心血管疾病是人类生命的头号杀手，因此阐明心脏疾病的致病机理是目前生命科学和医学界的重要课题。越来越多的非编码小RNA（miRNA）被发现参与包括心肌肥大在内的多种心脏疾病的发生。然而miRNA之间是否相互作用，以及这种相互作用是否影响心肌肥大的发生尚未见报导。我们前期研究发现miR-223对心肌肥大有促进作用，而且能够下调具有抑制心肌肥大功能的miR-541和miR-133a的表达。在此我们将研究miR-223和miR541、miR-133a之间的相互作用对心肌肥大的影响，并探索下游靶标，从细胞水平和动物水平研究它们在心肌肥大过程中的功能。验证通过miRNA-miRNA相互作用影响心肌肥大的新机制。通过算法优化，全面预测与心肌肥大相关的miRNA之间的调控网络，并通过实验检验miRNA调控网络的实际作用，为心肌肥大的诊断和治疗提供新的理论依据。
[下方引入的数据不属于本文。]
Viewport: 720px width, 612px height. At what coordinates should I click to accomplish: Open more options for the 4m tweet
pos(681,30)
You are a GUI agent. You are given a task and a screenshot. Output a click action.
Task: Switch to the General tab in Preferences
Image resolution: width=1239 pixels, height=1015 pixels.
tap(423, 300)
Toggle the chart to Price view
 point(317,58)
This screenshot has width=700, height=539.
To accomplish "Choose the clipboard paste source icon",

Cardiovascular diseases are the leading cause of human death globally. The elucidation of regulation factors of cardiovascular diseases is of the major scientific and therapeutic importance. Recently the pathological function of miRNAs in cardiac hypertrophy has been extensively explored. However, whether miRNA interact with other miRNAs and the potential function of the interaction in cardiac hypertrophy remain unknown. We have discovered that miR-223 stimulates hypertrophy occur, and more importantly, it can impair the expression of hypertrophy suppressors miR-541 and miR-133a. Here by study the role of interaction between miR-223 and miR-541/miR-133a, we will first time uncover that miRNA-miRNA interaction regulates cardiac hypertrophy. In addition, we will improve the sequence analyze strategy together with laboratory research to predict and characterize the entire miRNA-miRNA interaction network in cardiac hypertrophy. This will provide novel direction for cardiac hypertrophy diagnosis and treatment.